Jak podaje serwis branżowy Elektrowoz.pl, aby wynająć samochód w sieci Innogy Go! kierowca musi mieć nie tylko ukończone 22 lata, ale zgodnie z nowym regulaminem ma obowiązek posiadać prawo jazdy od co najmniej 6 miesięcy. Firma chce zmniejszyć w ten sposób ilość kolizji i wypadków z udziałem swoich pojazdów.
Firma carsharingowa podkreśliła także, że monitorując przejazdy użytkowników, będzie wyciągać konsekwencje wobec tych, którzy w rażący sposób będą łamać zasady ruchu drogowego i będą obciążani za nieprawidłowe praktyki takie jak mandaty, blokady na kołach czy konieczność odholowania nieprawidłowo zaparkowanego pojazdu.
Jak twierdzi Innogy Go!, ponad 60 proc. takich zdarzeń spowodowali młodzi kierowcy poniżej 21. roku życia, a co więcej także przez nieletnich. Do jednego z głośniejszych doszło 6 lipca, kiedy dwóch 14-latków uderzyło w betonową zaporę na ul. Bonifraterskiej w Warszawie. Nieletni ukradli samochód pomimo zabezpieczeń, a co więcej - byli pod wpływem alkoholu. Zawinił fakt, że elektryczne BMW i3 nie było właściwie zamknięte przez poprzedniego użytkownika pojazdu.
Firma carsharingowa nie kryje, że sprawcami kolizji i wypadków są głównie najmłodsi kierowcy, a szkody wśród wypożyczanych aut są wyższe niż się prognozowała Innogy Go!.
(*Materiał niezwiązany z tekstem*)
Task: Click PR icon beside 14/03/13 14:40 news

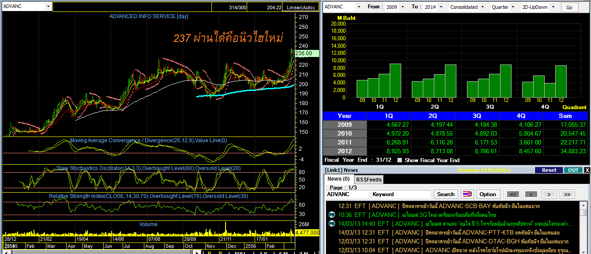Action: tap(332, 224)
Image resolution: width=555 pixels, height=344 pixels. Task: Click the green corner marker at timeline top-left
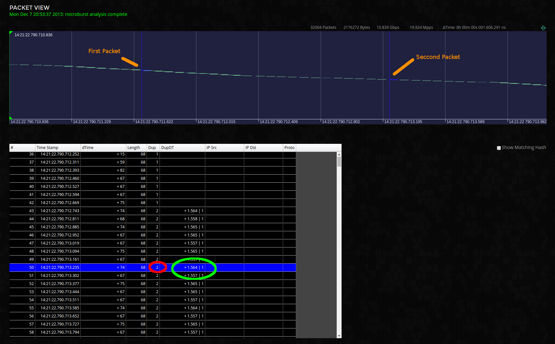point(11,33)
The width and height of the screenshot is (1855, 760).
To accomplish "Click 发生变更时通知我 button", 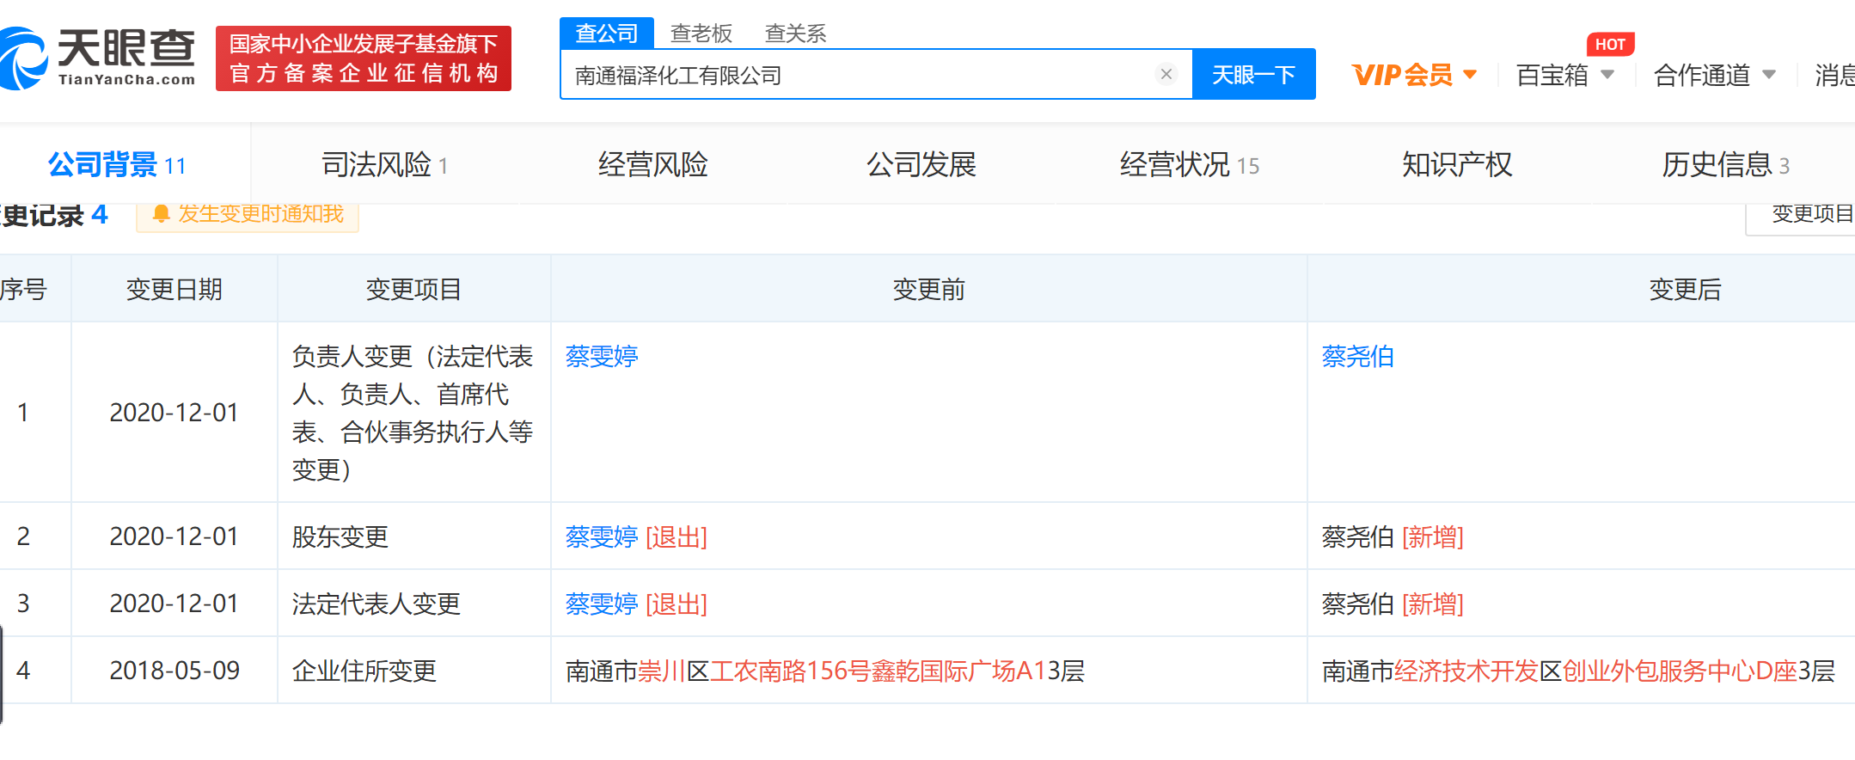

Szkodowość generowana na autach w naszym carsharingu jest wyższa, niż się spodziewaliśmy. W znacznym stopniu jest powodowana przez najmłodszych kierowców. Ponad 60 proc. wszystkich szkód, które powstały, zostało spowodowanych przez kierowców mających 21 lat i mniej. Wartościowo stanowiło to do tej pory ponad 75 proc. wszystkich szkód
- podsumowała Aleksandra Smolarska-Flis z Innogy w rozmowie z Polsat News.
Najnowsza zmiana regulaminu Innogy Go! to odpowiedź firmy car sharingowej na podobne wypadki. Obecnie zarejestrowanych klientów nowe zasady będą obowiązywać od 23 sierpnia.